# Phrynichus orientalis



## Deroplatys (Jul 4, 2011)

Got 3 of these today, really hope i have a pair and they all make it to breed.


----------



## Kruggar (Jul 4, 2011)

Awesome shots. How long until you are able to sex them? Its the length of the pedipalp that determines it correct?


----------



## Michiel (Jul 4, 2011)

Nice specimens of a more rare species! I know only one other person who has these. 

@ Kruggar, you can sex them when they are sexually mature, which is of course not the case yet. I am not totally sure if the males of this species also have more elongated pedipalps, as that is only the case in very small number of species.


----------



## Banshee05 (Jul 4, 2011)

Michiel said:


> Nice specimens of a more rare species! I know only one other person who has these.
> 
> @ Kruggar, you can sex them when they are sexually mature, which is of course not the case yet. I am not totally sure if the males of this species also have more elongated pedipalps, as that is only the case in very small number of species.




but here it is so, males has really huge palps.

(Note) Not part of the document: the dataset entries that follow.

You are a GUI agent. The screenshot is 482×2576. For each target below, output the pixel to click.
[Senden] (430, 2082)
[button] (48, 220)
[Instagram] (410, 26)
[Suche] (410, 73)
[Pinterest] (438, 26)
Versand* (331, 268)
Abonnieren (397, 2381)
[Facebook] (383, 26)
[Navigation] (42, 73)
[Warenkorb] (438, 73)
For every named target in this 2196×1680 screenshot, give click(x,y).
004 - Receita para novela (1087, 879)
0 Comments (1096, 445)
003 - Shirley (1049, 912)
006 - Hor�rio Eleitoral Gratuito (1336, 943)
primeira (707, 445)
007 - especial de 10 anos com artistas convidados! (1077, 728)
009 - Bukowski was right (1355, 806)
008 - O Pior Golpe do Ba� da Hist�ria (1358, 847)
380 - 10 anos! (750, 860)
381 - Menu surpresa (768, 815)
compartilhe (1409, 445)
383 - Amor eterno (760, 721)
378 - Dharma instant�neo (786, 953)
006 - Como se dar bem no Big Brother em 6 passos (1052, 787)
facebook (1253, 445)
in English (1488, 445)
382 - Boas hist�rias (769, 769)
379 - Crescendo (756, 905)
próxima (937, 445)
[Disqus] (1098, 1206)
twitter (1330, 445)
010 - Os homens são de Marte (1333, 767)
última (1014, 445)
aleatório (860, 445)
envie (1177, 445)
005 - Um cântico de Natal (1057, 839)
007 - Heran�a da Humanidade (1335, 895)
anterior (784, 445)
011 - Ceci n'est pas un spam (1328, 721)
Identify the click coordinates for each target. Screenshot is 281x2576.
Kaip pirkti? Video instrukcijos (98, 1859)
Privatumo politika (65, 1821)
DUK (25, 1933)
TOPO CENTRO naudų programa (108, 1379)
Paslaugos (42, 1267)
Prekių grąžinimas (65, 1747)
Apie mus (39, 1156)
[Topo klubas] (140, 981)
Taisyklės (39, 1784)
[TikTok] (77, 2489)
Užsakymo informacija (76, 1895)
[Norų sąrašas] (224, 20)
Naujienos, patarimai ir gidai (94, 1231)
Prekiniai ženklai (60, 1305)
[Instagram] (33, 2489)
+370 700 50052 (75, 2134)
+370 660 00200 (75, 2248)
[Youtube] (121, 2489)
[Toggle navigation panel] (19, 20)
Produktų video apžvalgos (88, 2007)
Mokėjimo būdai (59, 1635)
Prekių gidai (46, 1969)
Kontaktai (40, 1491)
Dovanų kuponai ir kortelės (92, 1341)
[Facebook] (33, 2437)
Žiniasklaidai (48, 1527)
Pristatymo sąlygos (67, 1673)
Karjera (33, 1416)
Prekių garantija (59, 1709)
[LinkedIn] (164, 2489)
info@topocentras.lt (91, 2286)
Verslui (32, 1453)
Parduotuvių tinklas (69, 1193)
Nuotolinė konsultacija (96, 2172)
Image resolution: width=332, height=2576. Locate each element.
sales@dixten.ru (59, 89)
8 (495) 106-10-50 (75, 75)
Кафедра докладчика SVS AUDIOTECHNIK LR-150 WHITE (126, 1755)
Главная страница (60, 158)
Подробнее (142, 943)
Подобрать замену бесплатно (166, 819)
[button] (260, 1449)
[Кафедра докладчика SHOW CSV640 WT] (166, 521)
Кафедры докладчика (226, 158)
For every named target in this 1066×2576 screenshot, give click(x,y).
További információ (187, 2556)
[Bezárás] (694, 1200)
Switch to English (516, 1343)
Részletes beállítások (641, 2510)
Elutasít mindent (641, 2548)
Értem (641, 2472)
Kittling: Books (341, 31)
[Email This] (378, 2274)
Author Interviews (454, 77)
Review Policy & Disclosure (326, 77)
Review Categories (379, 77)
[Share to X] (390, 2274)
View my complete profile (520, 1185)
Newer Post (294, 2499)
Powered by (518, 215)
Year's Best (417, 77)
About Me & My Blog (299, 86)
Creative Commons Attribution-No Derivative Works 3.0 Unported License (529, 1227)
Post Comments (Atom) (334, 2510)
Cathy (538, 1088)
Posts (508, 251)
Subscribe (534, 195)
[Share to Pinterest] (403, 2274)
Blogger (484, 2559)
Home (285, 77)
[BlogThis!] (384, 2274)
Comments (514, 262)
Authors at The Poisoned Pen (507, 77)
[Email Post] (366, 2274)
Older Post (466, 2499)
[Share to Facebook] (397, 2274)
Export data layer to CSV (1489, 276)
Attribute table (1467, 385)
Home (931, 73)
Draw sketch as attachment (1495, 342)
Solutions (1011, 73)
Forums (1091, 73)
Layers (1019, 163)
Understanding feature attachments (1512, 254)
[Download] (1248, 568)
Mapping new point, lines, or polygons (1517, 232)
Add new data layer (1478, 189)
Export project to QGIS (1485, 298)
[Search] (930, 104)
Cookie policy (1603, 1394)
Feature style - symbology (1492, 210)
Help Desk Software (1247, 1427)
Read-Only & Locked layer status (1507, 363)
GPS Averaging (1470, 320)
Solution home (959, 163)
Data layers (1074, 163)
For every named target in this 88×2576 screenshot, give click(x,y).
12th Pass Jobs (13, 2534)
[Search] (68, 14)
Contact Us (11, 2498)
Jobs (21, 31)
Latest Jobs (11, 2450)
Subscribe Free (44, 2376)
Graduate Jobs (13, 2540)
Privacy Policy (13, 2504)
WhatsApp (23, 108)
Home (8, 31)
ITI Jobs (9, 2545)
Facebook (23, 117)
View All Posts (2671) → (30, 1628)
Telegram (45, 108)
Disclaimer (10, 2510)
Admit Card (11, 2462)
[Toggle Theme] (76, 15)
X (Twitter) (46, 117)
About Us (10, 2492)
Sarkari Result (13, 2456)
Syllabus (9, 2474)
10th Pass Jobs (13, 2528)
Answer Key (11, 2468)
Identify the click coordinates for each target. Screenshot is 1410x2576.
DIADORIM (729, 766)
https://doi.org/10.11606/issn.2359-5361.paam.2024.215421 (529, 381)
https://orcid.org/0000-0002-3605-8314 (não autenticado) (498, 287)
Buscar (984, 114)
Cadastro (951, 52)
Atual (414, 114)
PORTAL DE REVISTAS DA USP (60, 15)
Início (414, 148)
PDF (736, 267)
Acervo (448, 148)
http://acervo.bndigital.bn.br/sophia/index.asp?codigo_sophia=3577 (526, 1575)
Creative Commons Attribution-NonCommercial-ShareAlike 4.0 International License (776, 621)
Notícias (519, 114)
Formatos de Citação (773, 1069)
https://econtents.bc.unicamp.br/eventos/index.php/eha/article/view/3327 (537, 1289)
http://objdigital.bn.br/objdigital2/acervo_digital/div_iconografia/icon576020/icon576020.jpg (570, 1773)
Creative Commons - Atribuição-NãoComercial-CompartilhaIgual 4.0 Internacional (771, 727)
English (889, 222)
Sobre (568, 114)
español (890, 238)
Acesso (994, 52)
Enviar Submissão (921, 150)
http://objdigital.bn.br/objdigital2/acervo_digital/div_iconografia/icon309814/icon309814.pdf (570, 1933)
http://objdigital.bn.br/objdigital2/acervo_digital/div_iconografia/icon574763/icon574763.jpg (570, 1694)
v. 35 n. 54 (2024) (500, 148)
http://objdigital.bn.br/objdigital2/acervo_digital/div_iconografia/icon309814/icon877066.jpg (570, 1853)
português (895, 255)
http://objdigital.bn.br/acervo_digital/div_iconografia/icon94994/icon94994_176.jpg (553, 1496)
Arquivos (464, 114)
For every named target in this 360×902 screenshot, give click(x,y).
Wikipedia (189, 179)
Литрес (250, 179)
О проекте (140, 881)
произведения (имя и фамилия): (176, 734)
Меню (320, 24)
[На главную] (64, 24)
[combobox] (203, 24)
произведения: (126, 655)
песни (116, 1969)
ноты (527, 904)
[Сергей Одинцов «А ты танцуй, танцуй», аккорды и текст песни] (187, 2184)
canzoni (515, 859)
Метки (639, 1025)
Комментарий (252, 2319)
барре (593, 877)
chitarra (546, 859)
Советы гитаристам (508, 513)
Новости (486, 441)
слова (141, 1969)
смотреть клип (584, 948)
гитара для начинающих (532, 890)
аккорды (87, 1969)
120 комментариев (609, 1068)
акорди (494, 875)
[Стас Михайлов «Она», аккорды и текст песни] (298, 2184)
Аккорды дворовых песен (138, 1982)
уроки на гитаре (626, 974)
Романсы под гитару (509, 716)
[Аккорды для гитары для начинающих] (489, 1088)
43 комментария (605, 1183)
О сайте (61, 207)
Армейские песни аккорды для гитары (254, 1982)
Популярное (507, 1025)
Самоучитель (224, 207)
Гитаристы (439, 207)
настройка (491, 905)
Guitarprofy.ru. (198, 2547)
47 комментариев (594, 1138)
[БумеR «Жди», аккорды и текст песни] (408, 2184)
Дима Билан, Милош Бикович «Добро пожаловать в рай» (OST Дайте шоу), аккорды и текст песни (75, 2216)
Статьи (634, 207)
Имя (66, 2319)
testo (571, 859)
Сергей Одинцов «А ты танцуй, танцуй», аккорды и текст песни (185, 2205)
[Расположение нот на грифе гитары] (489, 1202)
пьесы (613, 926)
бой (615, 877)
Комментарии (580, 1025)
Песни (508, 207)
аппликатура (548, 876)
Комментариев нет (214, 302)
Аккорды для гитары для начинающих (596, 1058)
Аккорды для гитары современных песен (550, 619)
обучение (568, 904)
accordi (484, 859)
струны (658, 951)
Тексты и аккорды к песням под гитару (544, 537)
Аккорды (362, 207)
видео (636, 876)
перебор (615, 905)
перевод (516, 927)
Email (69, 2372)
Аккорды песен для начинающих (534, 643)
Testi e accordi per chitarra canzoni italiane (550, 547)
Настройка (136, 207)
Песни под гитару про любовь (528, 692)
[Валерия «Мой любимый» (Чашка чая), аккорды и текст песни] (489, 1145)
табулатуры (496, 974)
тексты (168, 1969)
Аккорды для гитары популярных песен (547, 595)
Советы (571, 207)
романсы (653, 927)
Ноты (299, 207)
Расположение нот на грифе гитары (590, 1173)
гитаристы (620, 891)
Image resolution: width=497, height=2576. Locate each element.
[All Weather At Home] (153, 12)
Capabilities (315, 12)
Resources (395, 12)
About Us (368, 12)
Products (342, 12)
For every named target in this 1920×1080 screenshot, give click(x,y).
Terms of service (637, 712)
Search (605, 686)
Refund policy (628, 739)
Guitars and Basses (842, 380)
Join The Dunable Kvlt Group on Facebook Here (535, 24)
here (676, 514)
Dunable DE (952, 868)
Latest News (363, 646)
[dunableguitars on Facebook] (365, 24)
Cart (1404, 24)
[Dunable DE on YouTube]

It will takes years till the reach sexuelle maturity.


----------



## Deroplatys (Jul 6, 2011)

Lets just hope all 3 of them make it to adult 
Havent noticed any of them feed yet, i think one might be moulting soon.


----------



## pavel (Jul 6, 2011)

Sweet!                   .


----------



## Kruggar (Jul 9, 2011)

Ah yes I understand. 
I thought that male's pedipalp's (sexually mature) when folded reach past the first joint in the second leg (not the 'antennae' legs). Whereas the females pedipalps when folded do not reach past this joint. 

Heard this from the invert specialist at the zoo. *shrug*


----------



## Michiel (Jul 9, 2011)

Banshee05 said:


> but here it is so, males has really huge palps. It will takes years till the reach sexuelle maturity.


Thanks for explaining Michael!


----------



## ZergFront (Jul 9, 2011)

Wow, talk about standing out. I love the front appendages.


----------



## Deroplatys (Jul 9, 2011)

I noticed recently one of them has a bump just behind its front eyes, the other two dont have this though :/
Is it swelling prior to the moult or did it attempt to moult and was unable to push through?

Im going to be panicking about every little thing now right up untill they reach adult


----------



## Banshee05 (Jul 10, 2011)

Deroplatys said:


> I noticed recently one of them has a bump just behind its front eyes, the other two dont have this though :/
> Is it swelling prior to the moult or did it attempt to moult and was unable to push through?
> 
> Im going to be panicking about every little thing now right up untill they reach adult



take time and you will see... nor worry at all


----------



## Deroplatys (Jul 21, 2011)

Yep they did moult, both of the smaller ones, annoyingly both of them wrecked one of their feeling legs, hope they can manage with just one, my lucks really not been good with them so far


----------



## Michiel (Jul 22, 2011)

Deroplatys said:


> Yep they did moult, both of the smaller ones, annoyingly both of them wrecked one of their feeling legs, hope they can manage with just one, my lucks really not been good with them so far


They will be able to find and catch prey with one antenna and the lost antenna will be regenerated with the next molt  No worries


----------



## RodG (Jul 22, 2011)

Great photos! Best of luckwith them and please do give us occasional updates.


----------



## fartkowski (Jul 25, 2011)

Very cool looking.
Nice photos


----------